SLE is a poorly understood, highly variable autoimmune disorder in which auto-antibodies attack multiple tissues, including the joints, skin, lungs, blood vessels, heart, liver, nervous system and kidneys. Its current treatments remain primitive, typically involving high-dose corticosteroids and other immunosuppressive agents that are encumbered with significant side effects. More efficacious therapies that specifically target key mediators of SLE hinge on the basic research needed to better understand this disease. There is increasing appreciation of the importance of Toll-like receptors (TLRs) in the immunological defense against infection. Unfortunately, these same TLRs can also function aberrantly to promote autoimmune diseases. One TLR in particular, called TLR7, is proving to be important for initiating SLE-like autoimmune diseases. A major goal of our laboratory is to understand how TLR7 causes autoimmunity. We study a mouse model that spontaneously develops an SLE-like autoimmune disorder because of a mutation that results in excess expression of TLR7. This model is notable in that it manifests the Type 1 Intereron “signature” that is characteristic of human SLE. Moreover, the disease of these mice requires the cytokine Interleukin 21, which is strongly implicated as promotor of human SLE. We are deeply investigating the mechanisms that cause cells to produce Interleukin 21 and how this cytokine contributes to SLE. Overall, our intent is to fully exploit the capabilities of such mouse models to reveal the cellular and molecular causes of SLE and to use this information to conjure novel therapies can be applied to prevent or treat this disease.

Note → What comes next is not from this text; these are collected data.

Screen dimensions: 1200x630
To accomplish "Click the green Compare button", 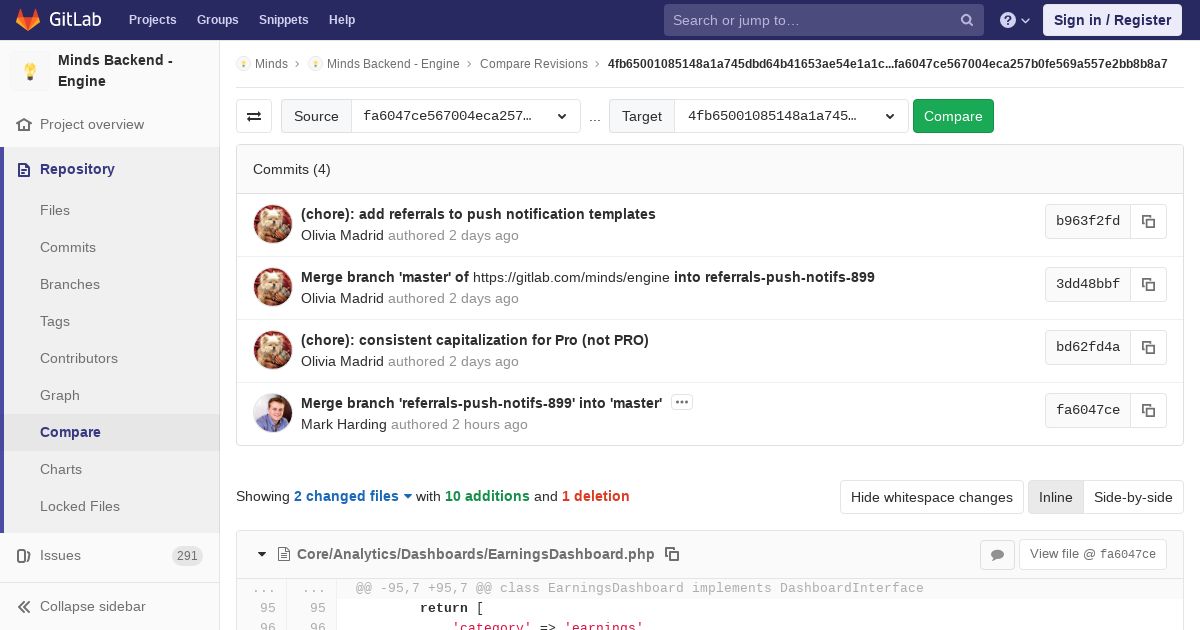I will [x=953, y=116].
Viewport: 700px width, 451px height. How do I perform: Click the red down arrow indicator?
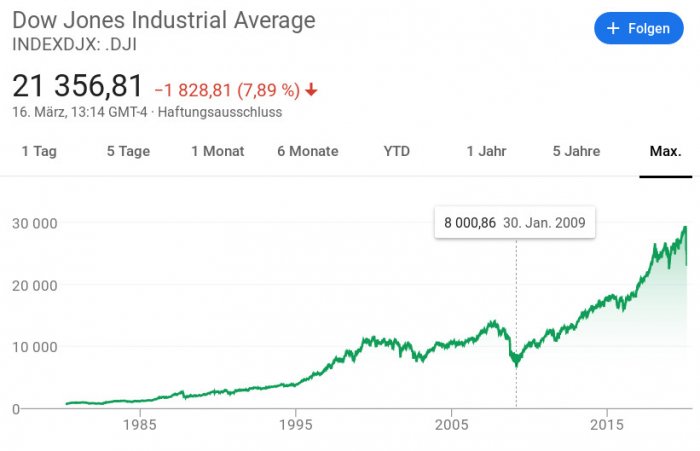(311, 90)
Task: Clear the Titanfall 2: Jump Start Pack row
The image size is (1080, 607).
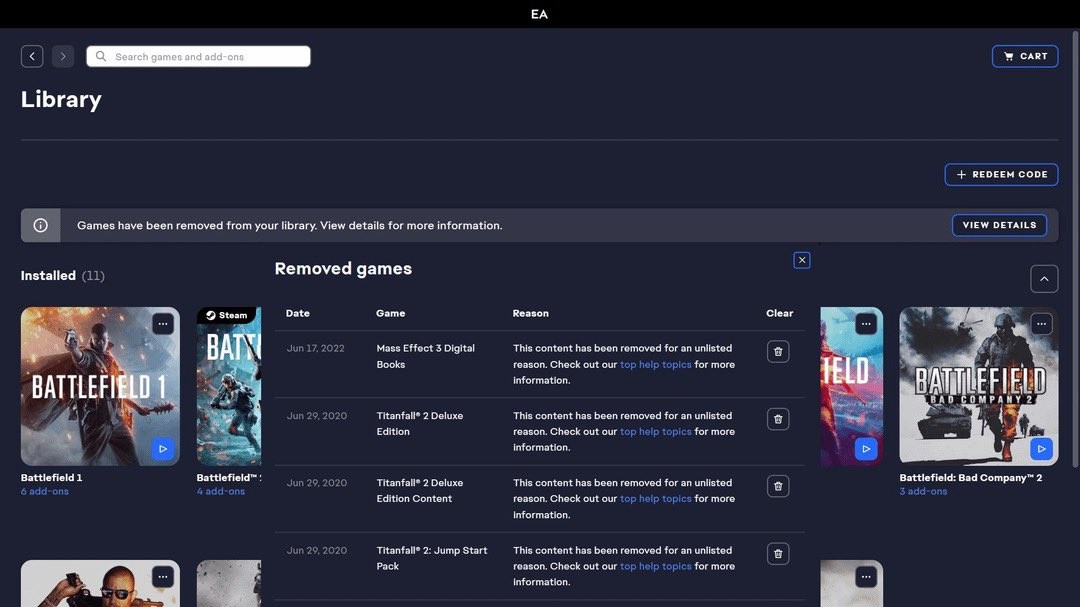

Another goal of our laboratory is to develop information that broadly accelerates the development of biological therapies. Antibody-based therapeutics are increasingly proving to be safe, effective treatments for a wide range of disorders, including autoimmune disease and cancer. We have shown that a novel receptor protein called FcRn is critically important for ensuring the persistence and therapeutic benefits of antibody therapies. We have developed humanized mouse models that are customized for preclinical biotherapeutic evaluations. One avenue of investigation is to exploit the interaction between antibodies and FcRn to further extend the persistence therapeutic antibodies. Another is to exploit humanized mouse models to accelerate the development of exciting and new serum albumin-based therapeutics.
Epidermolysis bullosa (EB) is a group of non-curable rare genetic diseases in which the skin and mucus membranes are weakened to the extent that minor abrasions cause blisters, disfigurations and in severe cases loss of extremities and death. Our research here is focused on understanding the genetic causes of this disease and how defects in the proteins of the skin cause EB. Studies of humans with EB is difficult and challenging. We have manipulated the genetics of mice to create surrogates that develop EB with surprising similarity to the human disease. We take advantage of new engineering methods to alter the genetics of these mouse models, to define genetic configurations that exacerbate or ameliorate EB, and to define the underlying mechanisms that control the intregrity of the skin. Through these studies, we hope to develop therapies that could strengthen the skin of patients affected with EB.